Late July 14, groups used makeshift barricades to stake out portions of the parks, dubbing the space the Chinook Land Autonomous Territory, or CLAT.

After clearing the space with little fanfare, city workers began putting up fencing early on July 16.

Epoch Times Photo
Mannequins are seen through shattered glass at an H&M store in downtown Portland, Ore., after violent demonstrations the night before, on July 13, 2020. (Gillian Flaccus/AP Photo)
Epoch Times Photo
Two security officers walk in downtown Portland, Ore., on July 13, 2020. (Gillian Flaccus/AP Photo)

Feds, City Clash

Portland Mayor Ted Wheeler, a Democrat, has repeatedly condemned law enforcement’s response to the demonstrations, particularly from federal officers.

Mobs have targeted the Mark O. Hatfield Courthouse, a federal building, attempting to set fire to the structure and assaulting some of the officers who have emerged to try to protect it.

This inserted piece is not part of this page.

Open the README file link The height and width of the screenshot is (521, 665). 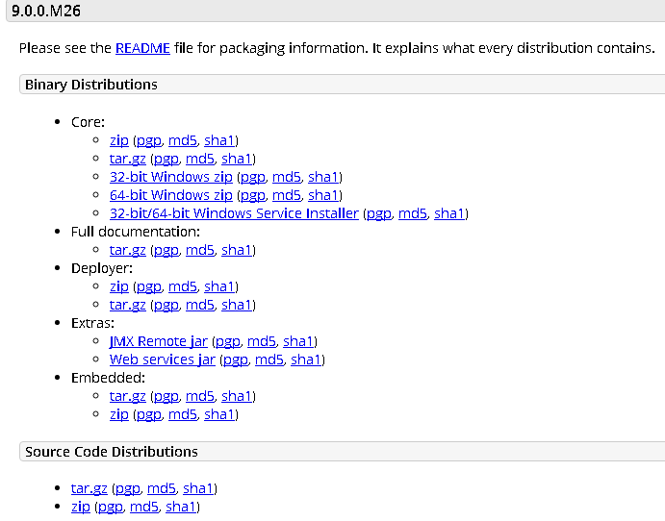(x=142, y=48)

Critics say the use of force by law enforcement, including CS gas, isn’t necessary.

Wheeler said this week that he spoke with acting Homeland Security Secretary Chad Wolf. Wheeler said his biggest concern “is the violence federal officers brought to our streets in recent days, and the life-threatening tactics his agents use.”

“We do not need or want their help,” he added in a series of social media posts. “The best thing they can do is stay inside their building, or leave Portland altogether.”

The mayor said his plan is to “protect our community. Clean up our city. And re-open.”

Mark Morgan, the acting commissioner of U.S. Customs and Border Protection—a Homeland Security agency—said on July 16 that the people involved in the mayhem in Portland are criminals.

“These are not protesters. When you talk about what’s going on in Portland, for example, these are criminals. These are individuals that are planning, organizing—with premeditation—to destroy federal property and harm federal officers and agents,” he said during an appearance on “Fox & Friends.”

Morgan suggested that President Donald Trump will take executive action soon on the matter.

“I don’t want to get ahead of the president’s announcement, but look, the Department of Justice is going to be involved in this, DHS is involved in this, and we’re really going to take a stand across the board,” he said. “And we’re going to do what needs to be done to protect men and women of this country.”